Re: export toDescList from Data.Map

Date: Tue, 23 Sep 2008 09:09:44 -0700 From: "Evan Laforge"
Subject: Re: export toDescList from Data.Map Actually, Data.Map, Data.IntMap, Data.Set and Data.IntSet do not have an active maintainer and maybe everybody waits for "GSoC thing for tries".
Indeed, as you noted yourself "it would be nice to fix up Map, Set, IntMap, and IntSet". I think it is almost mandatory. So would you do this, too? "toDescList" makes sense for sets, too. On the other hand, I was against toAscList as it is identical to toList. That means I always assumed a bias towards "ascending operations".
I wouldn't mind doing some cleanup...
I use Map, Set, IntMap and IntSet very much, and I'm very interested in seeing to it that these important libraries are maintained and improved. However, short of a major API change, like what's going on with generalized tries and what's already been done with Edison, I don't think there is much work left to be done with these libraries at the API level. Just minor changes like the one you've proposed. There are some things that could be done though... - I'm not sure what Benedikt Huber meant by 'view', but I think he means exposing the tree structure, in a read-only way, to users. I think its a shame that the Map/Set libraries do not expose this. The simplest solution would be to have toTree functions that convert it to a Data.Tree, but I don't think anybody actually likes that data type. A specialized binary tree data type would be more elegant, but there is an issue of how data is stored in the tree. Map/Set store keys and values in internal nodes and use null leaves. IntMap/IntSet store all keys/values in non-null leaves. So maybe this TreeView type would have to be specific to either Map or IntMap. The idea here is that the algorithms and data structures used for these trees are well-known. The papers are linked from the documentation. So the library should expose this to users, in a safe way. - Since someone raised the issue of test suites for performance and correctness, I think it would also be interesting to investigate what effect the strictness annotations in the tree constructors have on performance. Everyone takes for granted that bangs=faster, but I've noticed, as have others, that removing these strictness annotations actually make things run faster. Instead, the tree construction _functions_ should be made strict using seq. The Map construction functions are already strict enough on account of the balancing. Try it for yourself, remove the bangs from the sub-tree fields in the Bin constructor, and run a little benchmark. This would open up the possibility for lazy versions of functions like mapWithKey and mapKeysMonotonic. I had mentioned this previously, but few seemed to care, so I just made the change locally. http://www.haskell.org/pipermail/libraries/2008-August/010371.html . If we we're going to start a little Map/Set/IntMap/IntSet working group, then I'd like to throw that idea back into the mix.
It's also galling that IntMap is hardcoded to 32bit ints and writing a 64 bit version would seem to require yet another copy and paste session.

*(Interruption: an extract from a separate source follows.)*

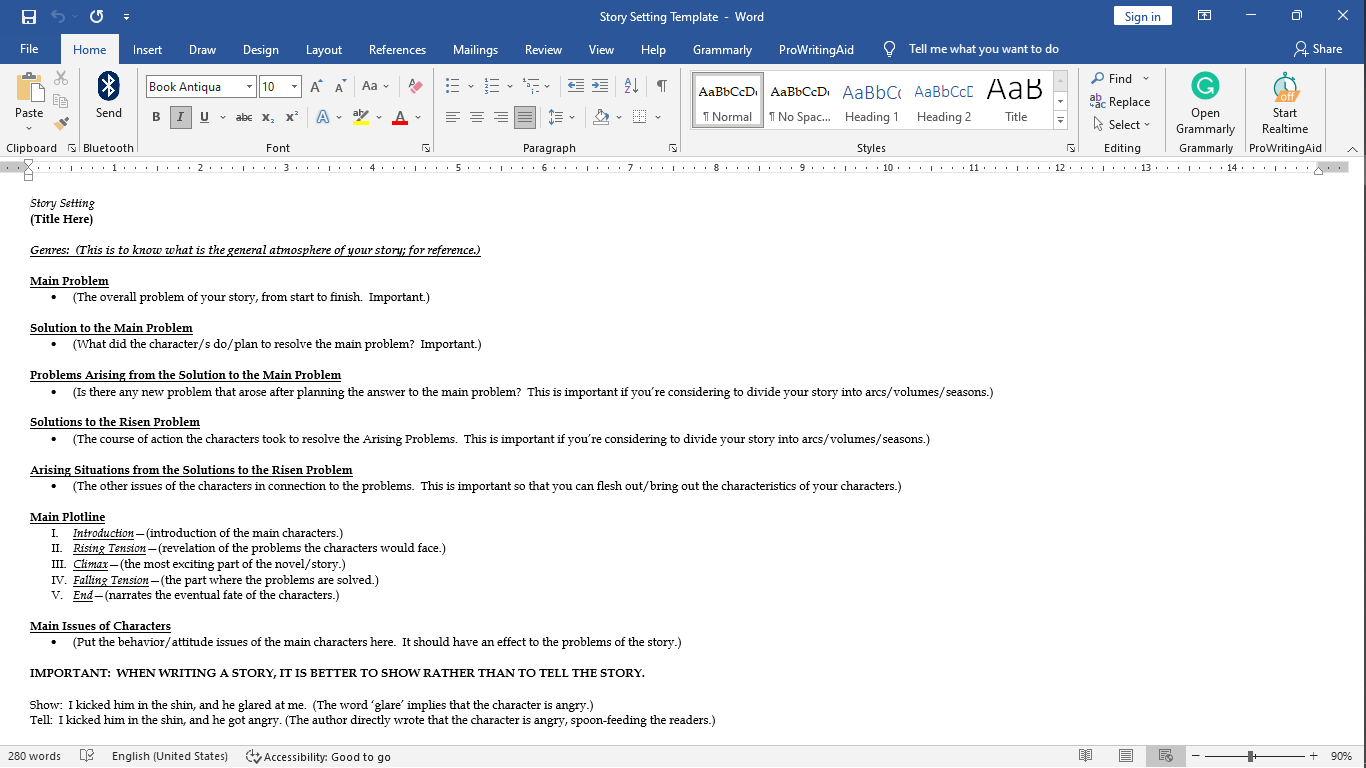This screenshot has width=1366, height=768.
Task: Save the document with floppy disk icon
Action: [x=29, y=17]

And it seems like theoretically patricia should work on doubles too. But I'm not sure how to address all this code sharing.

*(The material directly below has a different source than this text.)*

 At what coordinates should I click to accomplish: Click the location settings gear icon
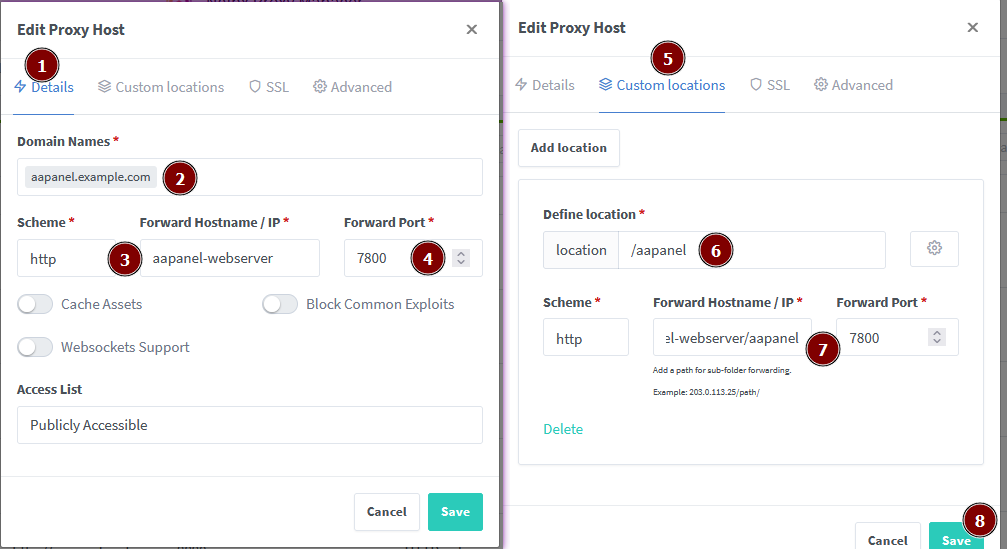[x=934, y=249]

IntMap is hard coded to Int, which is 32 bits on a 32 bit architecture, and 64 bits on a 64 bit architecture. I think the main reason for this is so that the key can be unpacked/specialized for extra performance, since that is the primary purpose of the library. If you just need sublinear insert/lookup/delete then use a Map. Are you galled that the key type is not hardcoded to Int64, or that the key is not allowed to be any instance of the Bits class? In the former case, you'd inflate the size of the tree and take a small speed hit on 32bit archs, and in the latter I think you'd have even worse performance. I think the choice of Int is wise because it is the fastest, and that is the point of the library, and if you think about it you're not going to be dealing with more that 2^32 Ints on a 32 bit computer. (What would they be referencing? Not array positions or file offsets.) If you're trying to optimize, say, "Map (Int32,Int32) a" into "IntMap64 a", there are other ways to accomplish that: import qualified Data.IntMap as IM import Data.IntMap (IntMap) newtype IntTrie = IntTrie (IntMap IntTrie) empty :: IntTrie empty = IntTrie IM.empty insert :: [Int] -> IntTrie -> IntTrie insert [] t = t insert (x:xs) (IntTrie t) = IntTrie t' where (y,t') = IM.insertLookupWithKey (const union) x y' t y' = case y of Just y -> insert xs y; Nothing -> insert xs empty delete :: [Int] -> IntTrie -> IntTrie delete [] t = empty delete (x:xs) (IntTrie t) = IntTrie (IM.update f x t) where f y = case IM.delete x (case delete xs y of IntTrie t -> t) of t' | IM.null t' -> Nothing | otherwise -> Just (IntTrie t') And so forth. This is an IntSet for arbitrarily long integers represented as [Int]. An IntMap is probably not much more work.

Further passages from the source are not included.